**TASK OBJECTIVE**
Go through the data below. List every line that holds the word "جاسكو".

*** Opening INFORMATION SUPPLIED ***

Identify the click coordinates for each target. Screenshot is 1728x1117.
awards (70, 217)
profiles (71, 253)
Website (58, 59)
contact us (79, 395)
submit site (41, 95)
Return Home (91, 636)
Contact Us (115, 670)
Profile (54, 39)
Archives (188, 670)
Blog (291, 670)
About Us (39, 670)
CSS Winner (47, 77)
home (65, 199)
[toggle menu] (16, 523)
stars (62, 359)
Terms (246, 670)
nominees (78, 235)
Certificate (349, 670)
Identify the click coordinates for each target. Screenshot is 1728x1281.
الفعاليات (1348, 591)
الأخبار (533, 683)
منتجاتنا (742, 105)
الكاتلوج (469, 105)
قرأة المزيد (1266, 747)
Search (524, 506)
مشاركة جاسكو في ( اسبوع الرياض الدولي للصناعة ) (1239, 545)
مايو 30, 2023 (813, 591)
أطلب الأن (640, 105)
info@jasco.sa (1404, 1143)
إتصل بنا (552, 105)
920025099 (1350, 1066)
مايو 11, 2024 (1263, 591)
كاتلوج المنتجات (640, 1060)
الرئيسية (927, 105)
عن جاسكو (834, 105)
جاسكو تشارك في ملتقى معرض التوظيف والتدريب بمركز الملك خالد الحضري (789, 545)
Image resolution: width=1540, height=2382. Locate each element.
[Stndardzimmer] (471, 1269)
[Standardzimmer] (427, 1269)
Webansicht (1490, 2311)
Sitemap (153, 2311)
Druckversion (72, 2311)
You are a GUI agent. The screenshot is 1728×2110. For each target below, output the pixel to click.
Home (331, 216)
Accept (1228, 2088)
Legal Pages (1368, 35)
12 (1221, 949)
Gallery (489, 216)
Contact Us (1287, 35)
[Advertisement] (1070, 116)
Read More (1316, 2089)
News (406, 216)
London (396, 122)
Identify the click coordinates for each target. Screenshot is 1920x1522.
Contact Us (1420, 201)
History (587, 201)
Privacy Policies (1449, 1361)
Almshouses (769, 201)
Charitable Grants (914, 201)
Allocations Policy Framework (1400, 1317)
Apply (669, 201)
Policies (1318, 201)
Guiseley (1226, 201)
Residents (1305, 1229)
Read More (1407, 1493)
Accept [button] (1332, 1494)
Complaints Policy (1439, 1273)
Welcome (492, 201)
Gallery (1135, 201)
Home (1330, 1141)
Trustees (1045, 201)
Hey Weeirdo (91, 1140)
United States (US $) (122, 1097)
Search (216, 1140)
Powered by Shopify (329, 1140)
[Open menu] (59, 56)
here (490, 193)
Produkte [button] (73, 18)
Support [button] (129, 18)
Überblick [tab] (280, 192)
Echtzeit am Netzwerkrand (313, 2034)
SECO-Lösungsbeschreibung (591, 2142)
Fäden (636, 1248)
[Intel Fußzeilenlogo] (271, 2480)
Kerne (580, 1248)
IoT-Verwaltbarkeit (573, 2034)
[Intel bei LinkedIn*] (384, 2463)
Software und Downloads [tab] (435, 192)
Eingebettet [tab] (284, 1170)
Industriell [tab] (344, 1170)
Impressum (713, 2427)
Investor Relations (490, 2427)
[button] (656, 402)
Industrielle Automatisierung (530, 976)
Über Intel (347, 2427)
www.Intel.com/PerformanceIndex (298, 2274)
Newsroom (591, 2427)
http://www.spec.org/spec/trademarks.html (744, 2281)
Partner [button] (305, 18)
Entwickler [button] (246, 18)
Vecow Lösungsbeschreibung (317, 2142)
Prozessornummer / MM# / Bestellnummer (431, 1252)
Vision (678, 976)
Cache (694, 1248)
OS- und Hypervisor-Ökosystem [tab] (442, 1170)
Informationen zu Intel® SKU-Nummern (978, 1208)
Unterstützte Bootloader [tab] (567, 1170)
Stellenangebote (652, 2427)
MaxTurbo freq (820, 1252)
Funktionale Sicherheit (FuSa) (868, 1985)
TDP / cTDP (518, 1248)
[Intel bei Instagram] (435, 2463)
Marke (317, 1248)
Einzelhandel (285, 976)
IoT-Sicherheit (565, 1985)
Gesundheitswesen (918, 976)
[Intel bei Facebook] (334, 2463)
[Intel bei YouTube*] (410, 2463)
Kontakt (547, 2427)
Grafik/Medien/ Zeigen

*** Closing INFORMATION SUPPLIED ***

**YOUR SOLUTION**
مشاركة جاسكو في ( اسبوع الرياض الدولي للصناعة ) (1239, 545)
عن جاسكو (834, 105)
جاسكو تشارك في ملتقى معرض التوظيف والتدريب بمركز الملك خالد الحضري (789, 545)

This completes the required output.